> ## Documentation Index
> Fetch the complete documentation index at: https://resq-dependabot-github-actions-github-actions-478e18be3d.mintlify.site/llms.txt
> Use this file to discover all available pages before exploring further.

# 认证

> 如何获取、发送和轮换 ResQ Infrastructure 与 Coordination API 的 JWT 凭据。

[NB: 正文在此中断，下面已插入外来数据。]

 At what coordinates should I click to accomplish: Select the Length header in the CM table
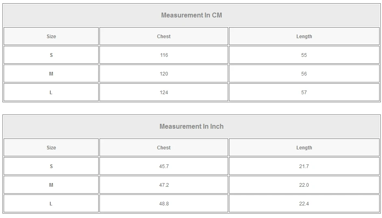pos(304,37)
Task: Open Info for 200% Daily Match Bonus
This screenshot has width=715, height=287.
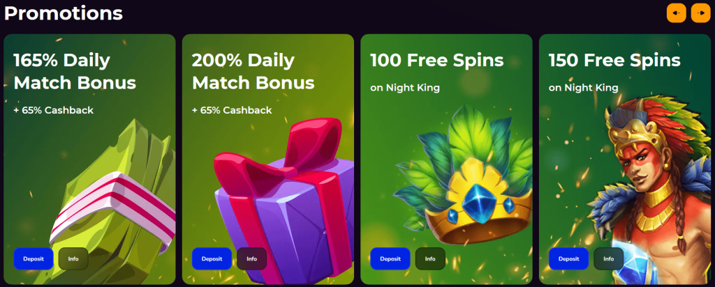Action: [x=251, y=259]
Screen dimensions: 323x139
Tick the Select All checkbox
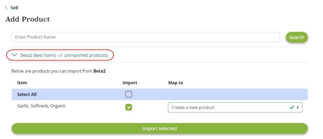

ResQ Infrastructure API 使用 **bearer JWT** 进行请求认证。在 `POST /login`
用用户名和密码交换 token,然后在每个受保护请求的
`Authorization: Bearer <token>` 请求头中发送。

<Note>
  操作员凭据由你的 ResQ 管理员通过带外方式发放。没有公开注册流程 ——
  每个操作员都绑定到一个组织和一组任务权限范围。
</Note>

## 流程

<Steps>
  <Step title="请求 token">
    `POST /login`,JSON 请求体类似 `{"username": "...", "password": "..."}`。

    ```bash theme={null}
    curl -X POST https://api.resq.software/login \
      -H "Content-Type: application/json" \
      -d '{"username":"操作员","password":"REDACTED"}'
    ```
  </Step>

  <Step title="读取响应">
    成功时,API 返回 JWT 和 Unix 秒过期时间戳。

    ```json theme={null}
    {
      "token": "eyJhbGciOi...",
      "expires_at": 1746345600
    }
    ```

    失败时,你会收到 `401` 和 `AuthError` 响应体。

    ```json theme={null}
    { "error": "Invalid credentials" }
    ```
  </Step>

  <Step title="发送 token">
    将 token 附加到每个针对受保护端点的请求。

    <CodeGroup>
      ```bash curl theme={null}
      curl https://api.resq.software/evidence \
        -H "Authorization: Bearer $RESQ_TOKEN"
      ```

      ```ts TypeScript theme={null}
      const res = await fetch("https://api.resq.software/evidence", {
        headers: { Authorization: `Bearer ${token}` },
      });
      ```

      ```python Python theme={null}
      import httpx
      httpx.get(
          "https://api.resq.software/evidence",
          headers={"Authorization": f"Bearer {token}"},
      )
      ```
    </CodeGroup>
  </Step>
</Steps>

## Token 生命周期

`expires_at` 是 Unix 秒时间戳。视为权威 —— 不要解析 JWT 内容来推断过期。

健壮的客户端应该:

1. 仅在内存中缓存 token(永远不要明文存盘)。
2. 当剩余时间不足 60 秒时主动刷新。
3. 任何 `401 Unauthorized` 时使用凭据重新认证。

```ts theme={null}
function isExpired(expiresAt: number, skewSeconds = 60) {
  return Math.floor(Date.now() / 1000) >= expiresAt - skewSeconds;
}
```

## 安全存储凭据

<Warning>
  永远不要将凭据提交到版本控制或在命令行中传递。使用环境变量或你平台的
  密钥管理器。
</Warning>

```bash theme={null}
export RESQ_USERNAME="..."
export RESQ_PASSWORD="..."
export RESQ_TOKEN="$(curl -sS -X POST https://api.resq.software/login \
  -H 'Content-Type: application/json' \
  -d "{\"username\":\"$RESQ_USERNAME\",\"password\":\"$RESQ_PASSWORD\"}" \
  | jq -r .token)"
```

## 轮换

至少每季度轮换一次操作员凭据,如有可能暴露则立即轮换。撤销在服务端处理;
客户端只需重跑登录流程。

## Coordination API

Coordination API 接受相同的 JWT 用于受保护的管理和任务审批路由(例如
`POST /admin/missions/approve`)。公开摄取端点 —— 遥测批次、IPFS 上传 ——
可能使用由你的管理员发放的独立服务 token。请确认你部署的具体方案。

## 你应该处理的错误

| 状态码   | 含义                | 该做什么        |
| ----- | ----------------- | ----------- |
| `401` | token 缺失、过期或无效    | 重新认证,然后重试一次 |
| `403` | token 有效但缺少所需权限范围 | 显示给操作员;不要重试 |
| `429` | 请求过多              | 带抖动的退避后重试   |

完整信封和状态码参考见[错误](/zh/errors)。